Mi maternidad extendida me ha hecho entender que madre y maestra somos una, que es muy difícil para mí desvincular una de la otra. Esto me ha llevado a tener confrontaciones con mi hijo durante la pandemia. Estar compartiendo el mismo espacio durante un año todos los días con él no ha sido fácil. Yo no quisiera ser hijo mío. Es difícil ser hijo de una madre maestra o maestra madre. Ha sido difícil para mí entender que Álvaro es mi hijo, pero NO es mi estudiante. He tenido que buscar un espacio físico distinto al de él para que pueda estudiar en paz y no invadirlo, y yo concentrarme en mi trabajo. He tenido que aprender a escuchar lo que me quiera contar, he tenido que trazar una raya con sus maestros (a los que escucho mientras hago almuerzo) y morderme la lengua porque NO es mi estudiante, es mi hijo.

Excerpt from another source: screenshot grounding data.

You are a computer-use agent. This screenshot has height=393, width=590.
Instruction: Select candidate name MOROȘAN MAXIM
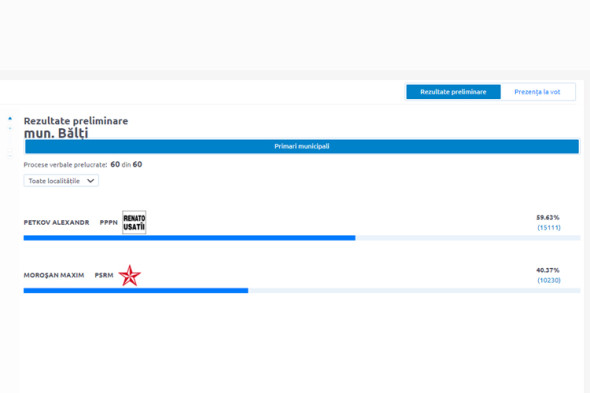tap(54, 275)
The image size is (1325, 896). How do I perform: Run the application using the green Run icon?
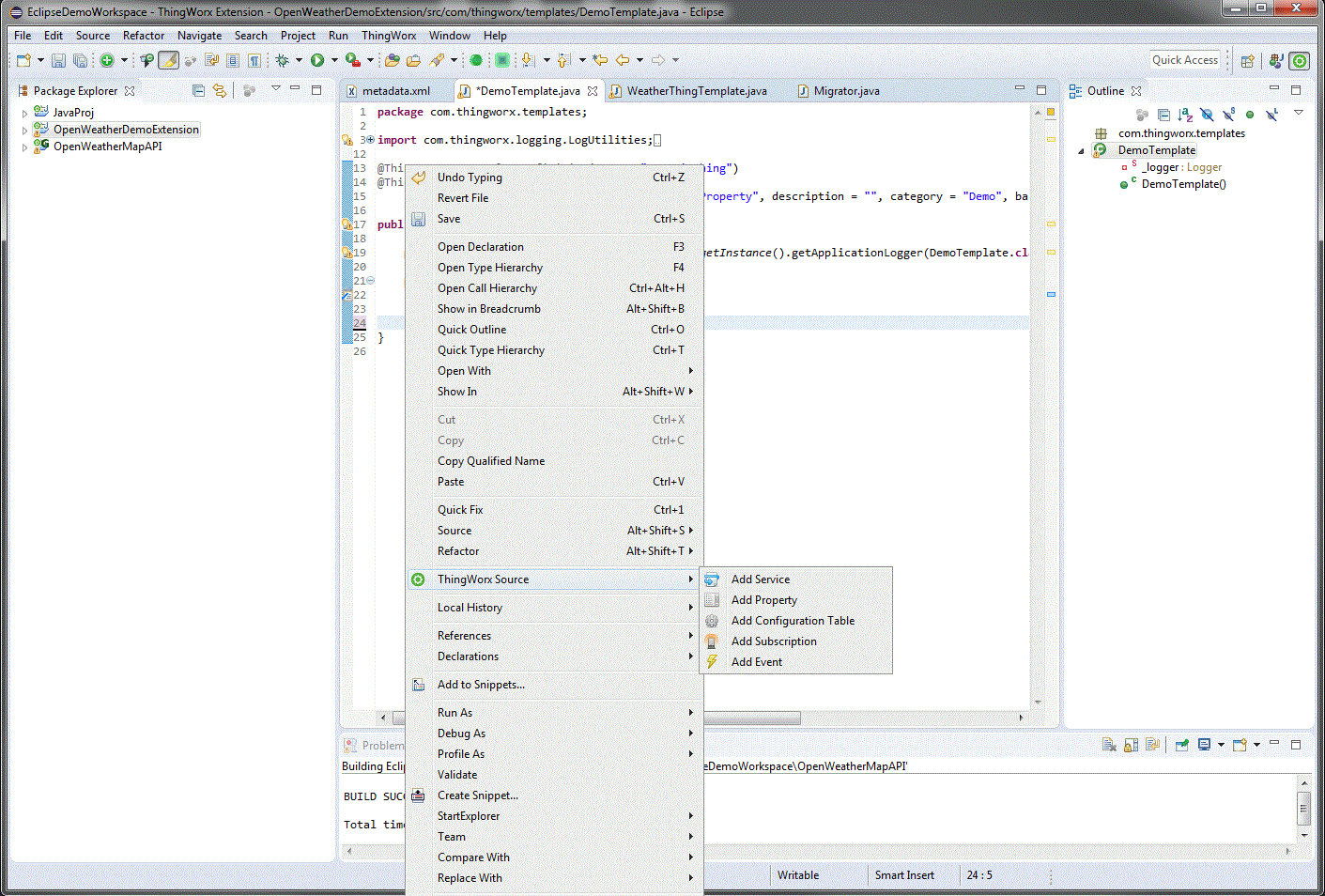tap(319, 59)
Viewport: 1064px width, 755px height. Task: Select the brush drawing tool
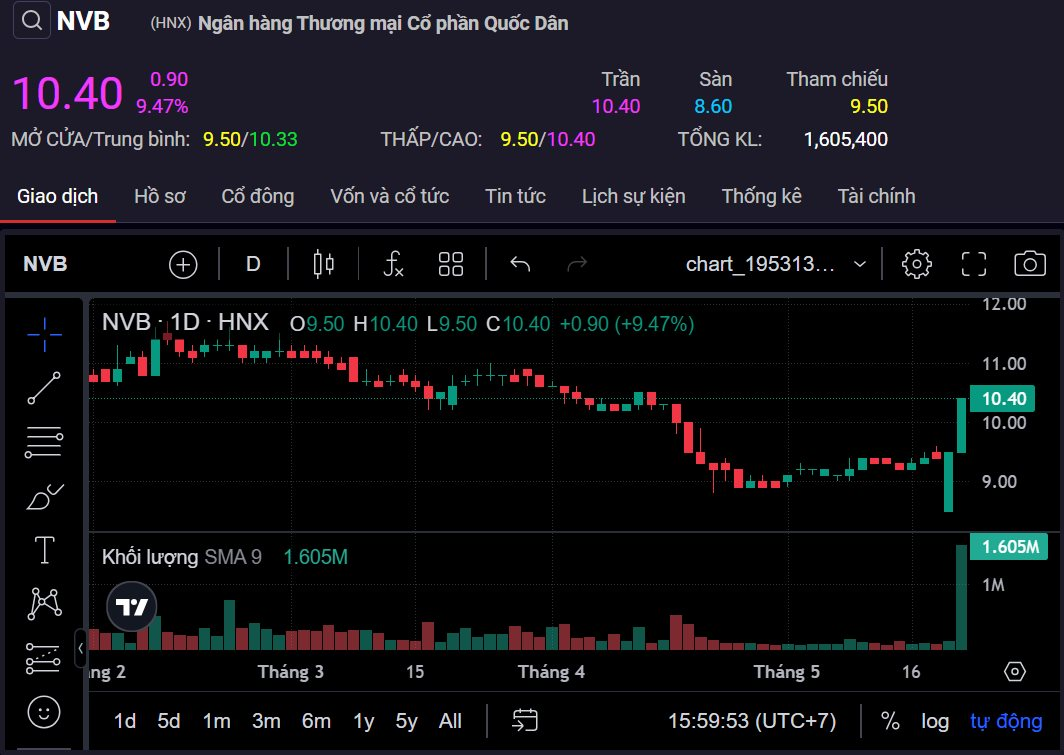[x=44, y=495]
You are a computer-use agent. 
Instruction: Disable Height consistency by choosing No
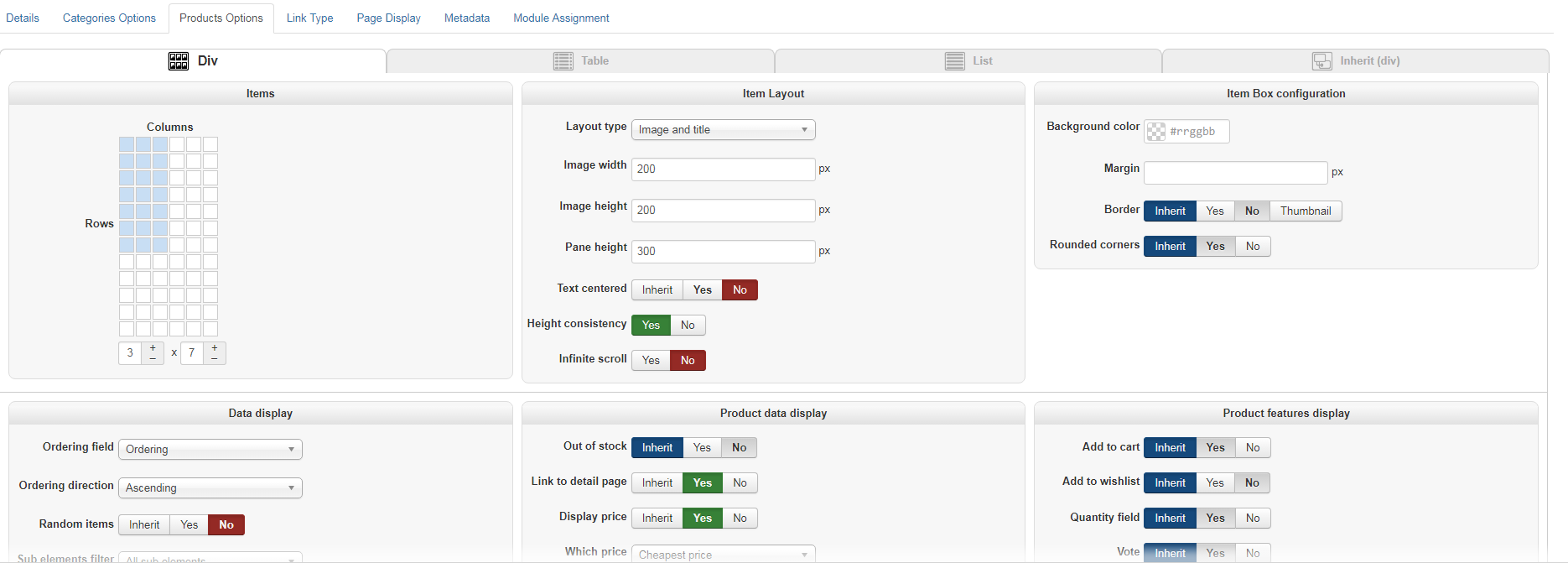688,326
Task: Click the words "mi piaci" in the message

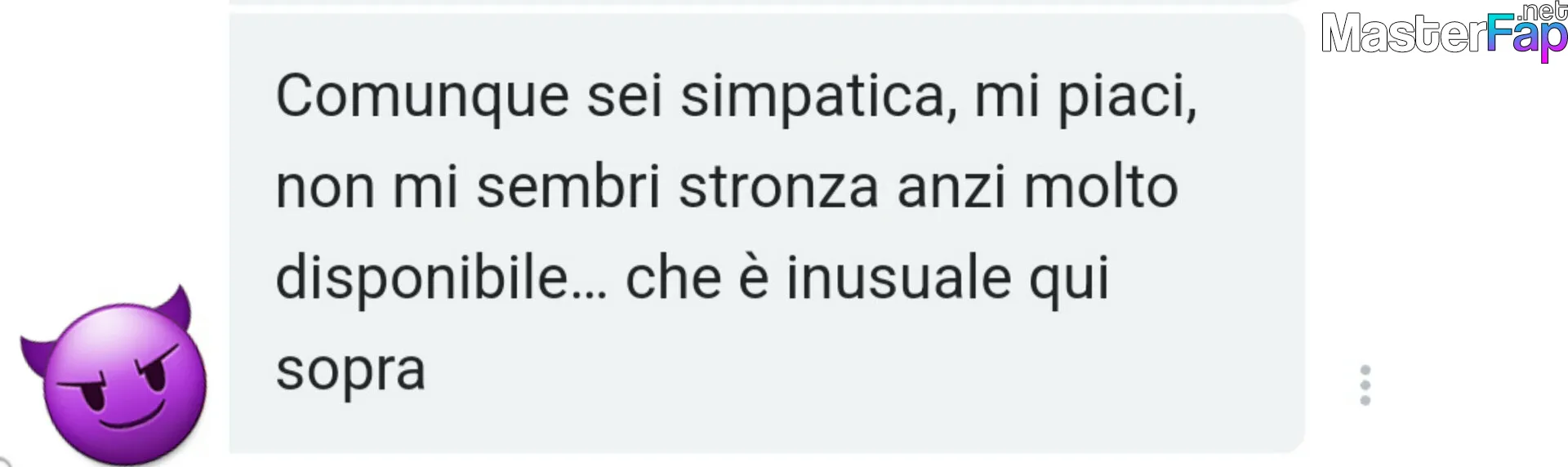Action: pos(1085,97)
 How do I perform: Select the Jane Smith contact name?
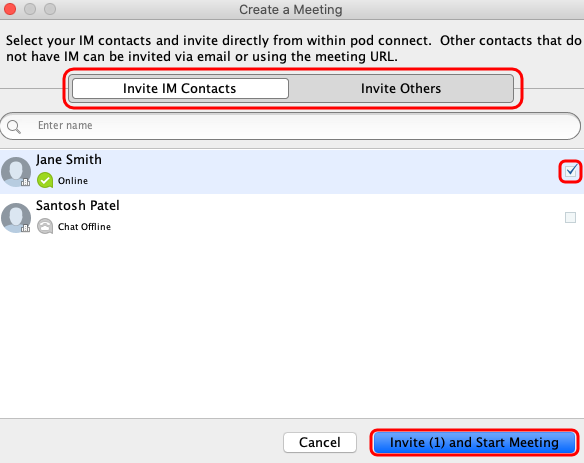[69, 159]
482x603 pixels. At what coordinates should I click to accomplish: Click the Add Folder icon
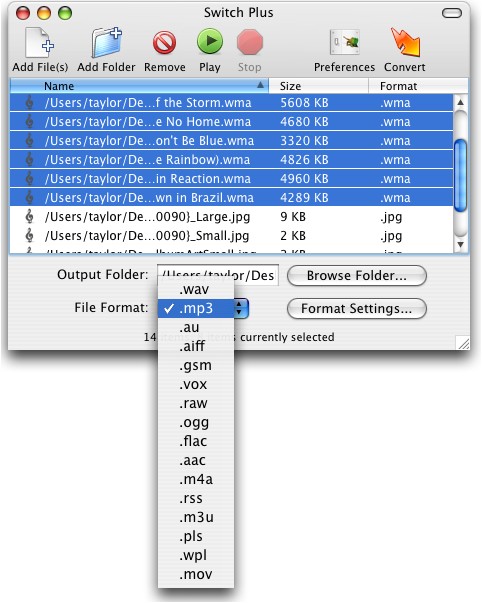107,42
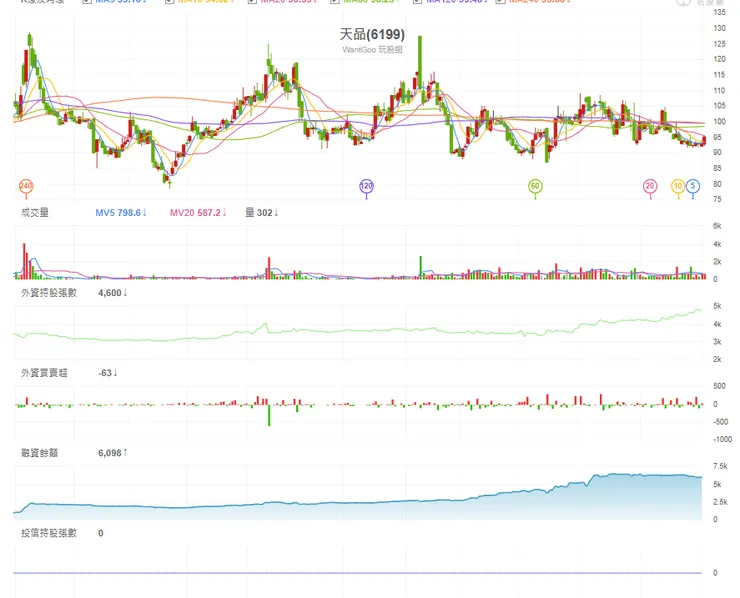Open the WantGoo 玩股網 watermark link
This screenshot has height=598, width=740.
pos(372,50)
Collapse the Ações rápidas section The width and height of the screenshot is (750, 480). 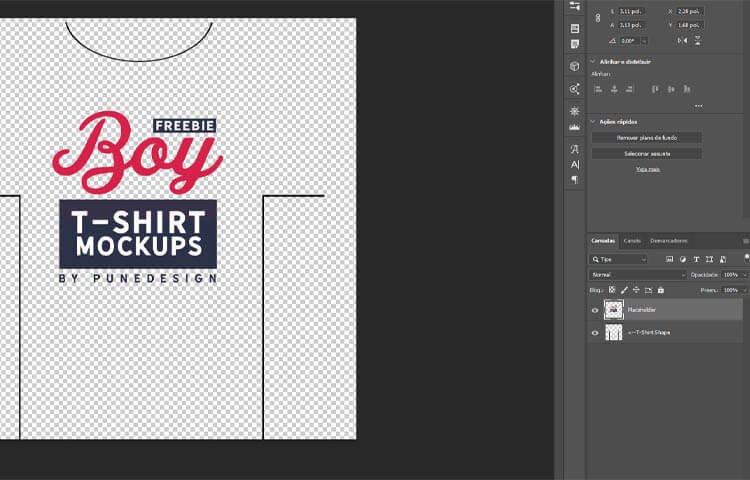click(x=592, y=122)
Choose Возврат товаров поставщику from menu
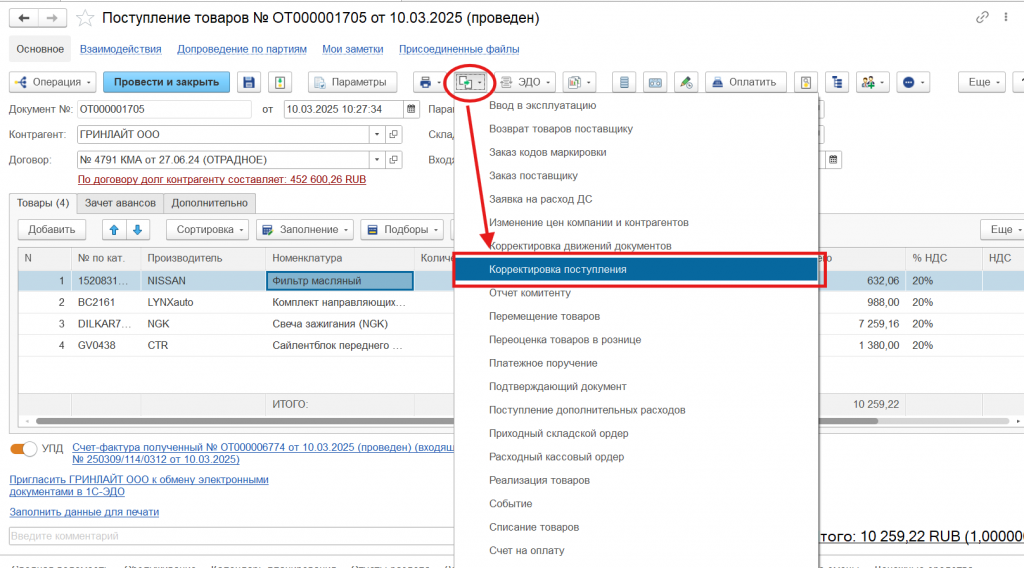 pyautogui.click(x=560, y=129)
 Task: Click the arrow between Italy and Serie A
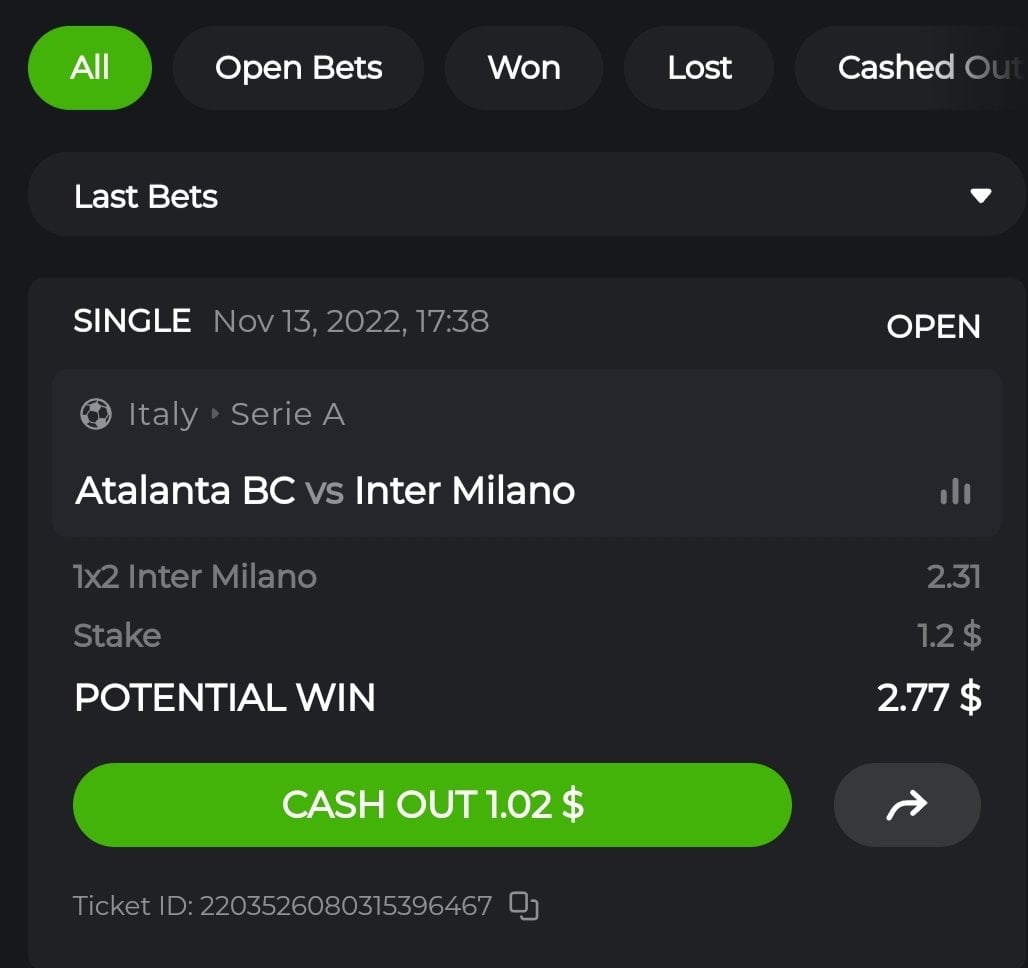[x=214, y=414]
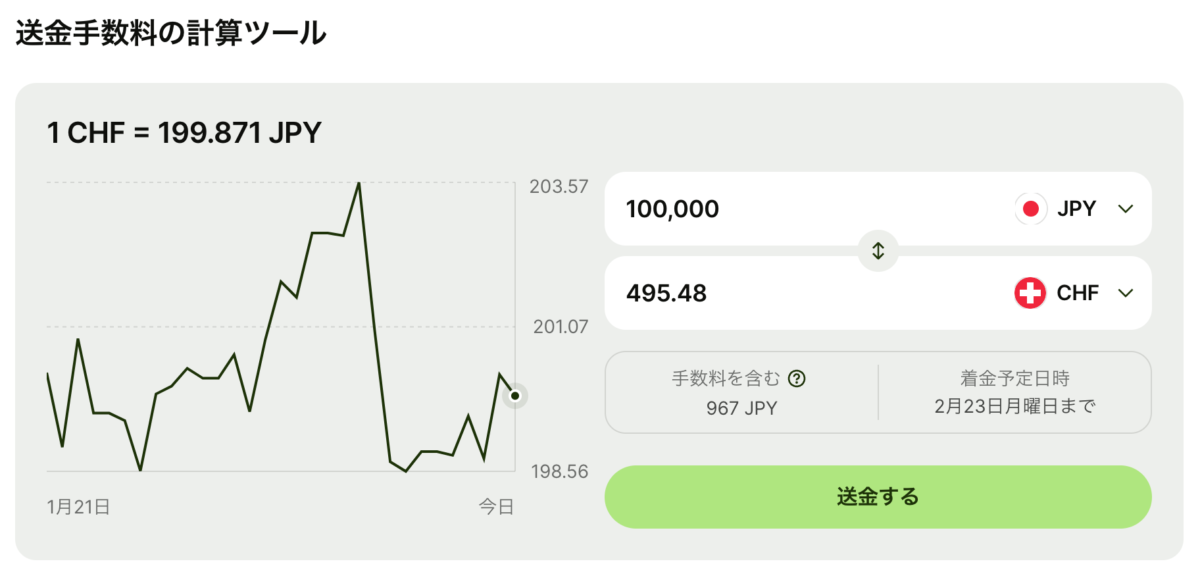This screenshot has width=1200, height=576.
Task: Open the fee help question mark
Action: 797,379
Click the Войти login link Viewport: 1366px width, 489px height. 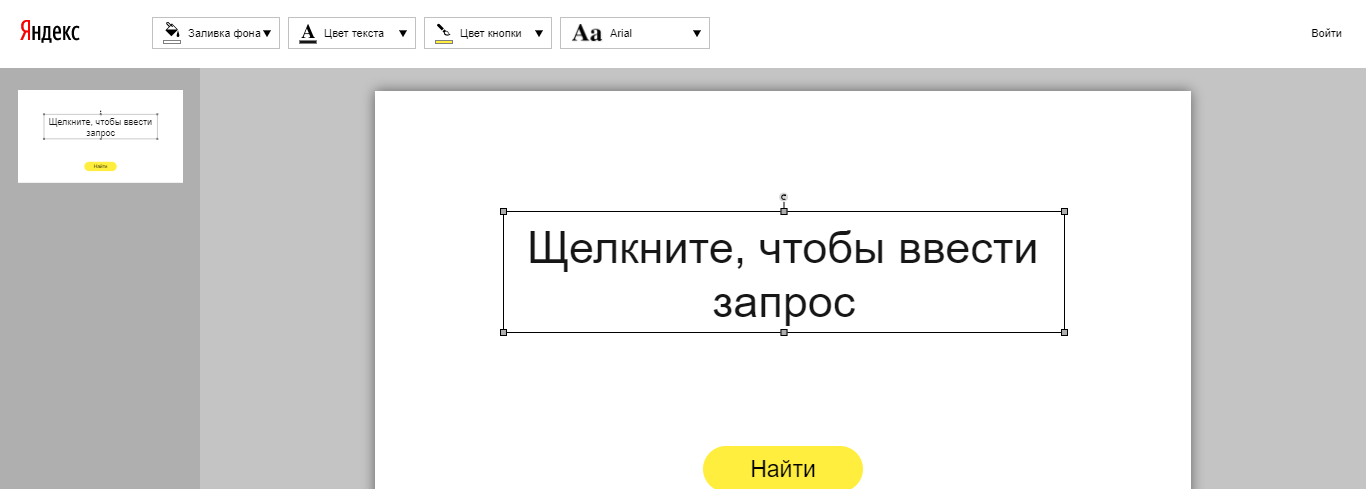pos(1326,33)
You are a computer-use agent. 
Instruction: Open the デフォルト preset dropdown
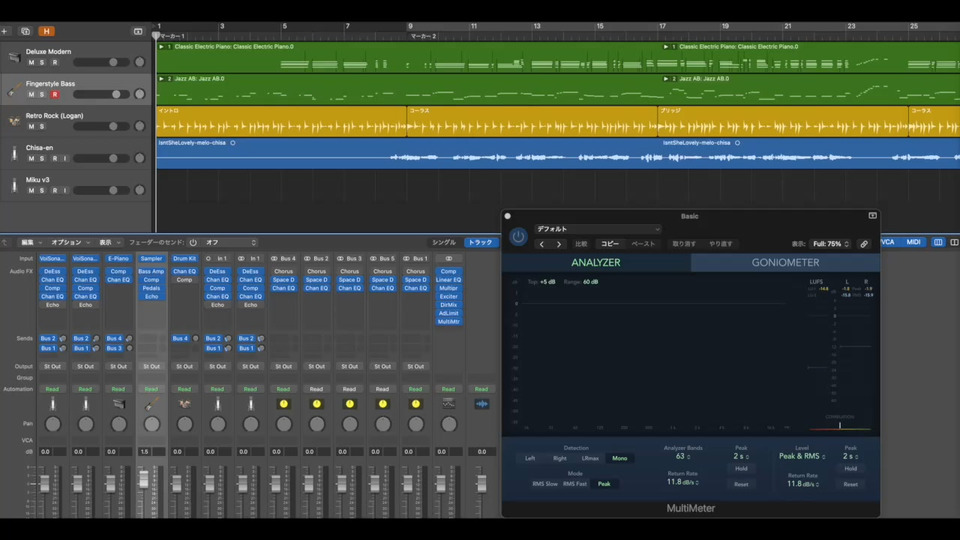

A mi hijo Álvaro, le doy las gracias porque me conoce mejor que nadie y sabe perfectamente cuáles son las limitaciones humanas de su mamá, le agradezco cada vez que ha tenido que ir conmigo a la universidad y ha escuchado pacientemente mis clases. Le agradezco sobrevivir conmigo esta pandemia desde el encierro y entender que Mamá y maestra somos una. También, le agradezco que me comparta con mis hijos universitarios, a quienes les doy las gracias por tanto amor y por escogerme.